View larger version (23K): [in this window] [in a new window]   Figure 5. Separation of PSA-A2M formed in vitro by gel filtration after denaturation at pH 11.5. Purified PSA-A2M formed in vitro was incubated at pH 11.5 for 30 min at 25 °C. The samples before and after treatment with NaOH were fractionated by gel filtration. , PSA-A2M in fractions measured with the A2M antibody-based PSA-A2M assay after denaturation; , PSA-A2M in fractions measured with the A2M antibody-based PSA-A2M assay before denaturation; , PSA measured by the PSA IFMA after denaturation; , PSA measured by the PSA IFMA before denaturation.

Denaturation of PSA-A₂M in serum.
When purified PSA-A₂M diluted in pooled female serum or when immunoadsorbed serum from PCa patients (n = 10) was incubated at high pH, the appearance of PSA immunoreactivity was detected by the PSA IFMA. Maximal recovery was obtained at pH 11.4, corresponding to a NaOH concentration of 60 mmol/L in this matrix. Gel filtration of the NaOH-treated serum revealed a high-molecular mass component (~400 kDa) and a 30-kDa component, which contained ~30% and 70% of the recovered PSA immunoreactivity, respectively (not shown). The smaller component was detected only by the PSA IFMA, whereas the 400-kDa component was also detected by the A₂M antibody-based PSA-A₂M assay (not shown). Thus, PSA-A₂M formed in vitro and endogenous PSA-A₂M in serum showed similar patterns after denaturation at high pH.

dissociation assay for psa-a₂m
Immunoadsorption of PSA in serum.
Immunoadsorption of PCa serum with the PSA antibody removed >99.9% of PSA immunoreactivity if the concentration of PSA in the serum was <500 µg/L. After the beads were washed with assay buffer, the PSA immunoreactivity was eluted from the beads with 1 mL/L trifluoroacetic acid and subjected to SDS-PAGE and immunoblotting. The extracted PSA consisted of complexed PSA (90 kDa) and free PSA. No A₂M immunoreactivity was detected (not shown).

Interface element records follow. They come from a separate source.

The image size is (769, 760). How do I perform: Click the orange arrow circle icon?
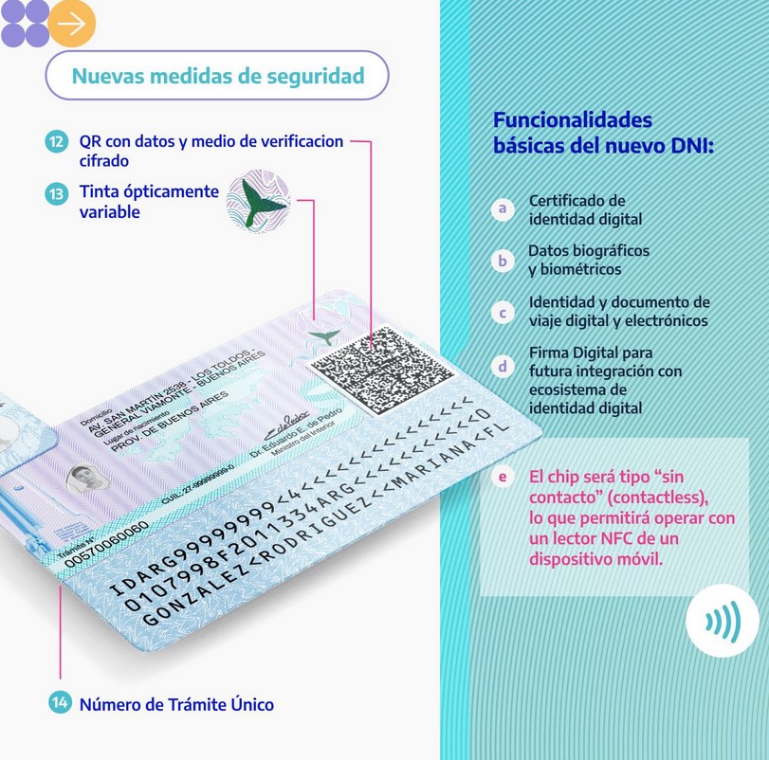[x=72, y=24]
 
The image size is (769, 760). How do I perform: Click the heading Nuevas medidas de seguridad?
[x=217, y=76]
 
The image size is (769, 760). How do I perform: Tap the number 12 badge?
[x=56, y=142]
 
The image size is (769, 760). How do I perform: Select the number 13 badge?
[x=56, y=192]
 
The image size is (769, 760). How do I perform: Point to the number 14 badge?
[x=60, y=703]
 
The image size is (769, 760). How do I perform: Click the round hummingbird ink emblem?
[x=257, y=200]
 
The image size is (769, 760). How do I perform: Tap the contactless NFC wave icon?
[x=722, y=622]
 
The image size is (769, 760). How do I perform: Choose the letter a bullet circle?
[x=503, y=208]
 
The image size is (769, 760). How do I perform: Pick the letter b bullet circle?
[x=503, y=260]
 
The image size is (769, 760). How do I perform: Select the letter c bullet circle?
[x=503, y=312]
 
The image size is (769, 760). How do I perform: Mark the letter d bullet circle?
[x=503, y=365]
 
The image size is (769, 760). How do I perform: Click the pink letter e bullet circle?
[x=503, y=477]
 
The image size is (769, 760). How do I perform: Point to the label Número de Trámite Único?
[x=176, y=704]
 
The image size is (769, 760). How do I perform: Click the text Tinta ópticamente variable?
[x=149, y=202]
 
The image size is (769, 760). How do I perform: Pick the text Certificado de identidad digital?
[x=585, y=209]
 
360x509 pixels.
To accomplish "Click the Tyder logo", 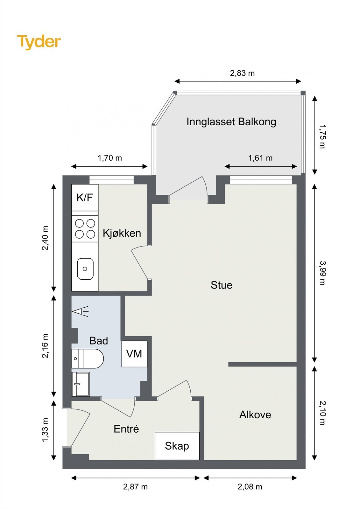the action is click(x=39, y=42).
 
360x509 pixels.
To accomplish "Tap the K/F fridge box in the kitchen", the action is click(x=85, y=198).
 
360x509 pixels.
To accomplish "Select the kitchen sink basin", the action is click(x=85, y=269).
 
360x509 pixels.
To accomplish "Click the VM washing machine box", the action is click(x=134, y=354).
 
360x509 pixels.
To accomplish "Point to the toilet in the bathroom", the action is click(x=88, y=359).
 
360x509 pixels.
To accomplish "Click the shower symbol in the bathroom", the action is click(x=80, y=311).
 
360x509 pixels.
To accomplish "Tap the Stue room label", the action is click(x=222, y=285).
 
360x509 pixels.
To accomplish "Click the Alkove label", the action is click(x=255, y=415).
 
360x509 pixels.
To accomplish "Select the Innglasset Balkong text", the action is click(x=231, y=122).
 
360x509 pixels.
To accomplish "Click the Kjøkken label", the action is click(x=122, y=233).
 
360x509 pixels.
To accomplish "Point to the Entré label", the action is click(x=126, y=429).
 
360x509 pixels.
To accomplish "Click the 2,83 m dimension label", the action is click(x=243, y=73).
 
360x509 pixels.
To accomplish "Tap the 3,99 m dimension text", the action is click(x=323, y=273).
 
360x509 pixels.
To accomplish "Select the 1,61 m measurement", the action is click(x=260, y=158).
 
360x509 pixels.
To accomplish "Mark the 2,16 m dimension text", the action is click(x=45, y=346).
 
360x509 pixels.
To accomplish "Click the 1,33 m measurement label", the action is click(x=45, y=430).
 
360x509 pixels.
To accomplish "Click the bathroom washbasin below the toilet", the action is click(x=81, y=384).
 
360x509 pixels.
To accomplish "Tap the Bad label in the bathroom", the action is click(x=98, y=341).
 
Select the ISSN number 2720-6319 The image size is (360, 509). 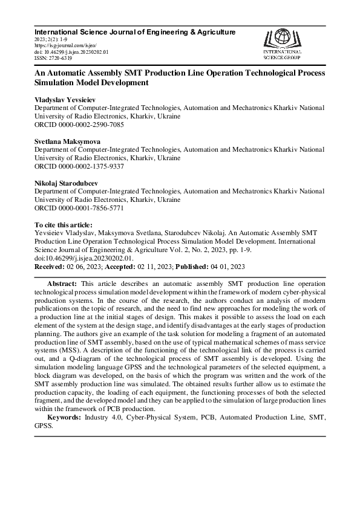(x=59, y=59)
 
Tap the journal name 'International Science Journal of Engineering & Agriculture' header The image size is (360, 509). (x=135, y=31)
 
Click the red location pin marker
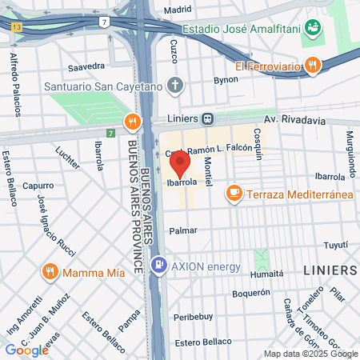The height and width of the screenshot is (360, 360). coord(180,164)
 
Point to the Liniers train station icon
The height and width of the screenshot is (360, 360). coord(207,119)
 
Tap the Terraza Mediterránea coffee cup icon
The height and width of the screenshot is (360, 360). coord(234,192)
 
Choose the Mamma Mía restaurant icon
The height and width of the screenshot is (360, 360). coord(51,272)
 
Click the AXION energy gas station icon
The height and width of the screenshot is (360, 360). coord(160,264)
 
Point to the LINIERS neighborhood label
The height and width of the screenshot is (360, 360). coord(330,271)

Characteristics of the assay procedure.
The dissociation assay for PSA-A₂M included immunoadsorption, treatment at pH 11.4, neutralization, and determination of the released PSA immunoreactivity. The quantification range of PSA-A₂M was 0–100 µg/L (Fig. 6 ), and the detection limit was 0.14 µg/L. The values in Fig. 6 represent PSA and disregard the content of A₂M. The intraassay CV was 4–9%, and the interassay CV was 8–14% in samples with PSA concentrations in the range of 2–10 µg/L.

View larger version (14K): [in this window] [in a new window]   Figure 6. Calibration curve for the dissociation assay for PSA-A2M. The calibrators were prepared by dilution of purified PSA-A2M formed in vitro in female serum. The background of ~500 cps has been subtracted.

Validation of the dissociation assay for PSA-A₂M.
When purified PSA was incubated with A₂M at 37 °C, the concentrations of PSA-A₂M measured by the assay for PSA-A₂M increased with time, whereas the concentration of free PSA decreased (Fig. 1 ). The loss of free PSA (x) correlated with the concentration of PSA-A₂M formed (y; Fig. 7 ). The equation for the line in Fig. 7 is: y = -7.81 + 1.07x; r = 0.99).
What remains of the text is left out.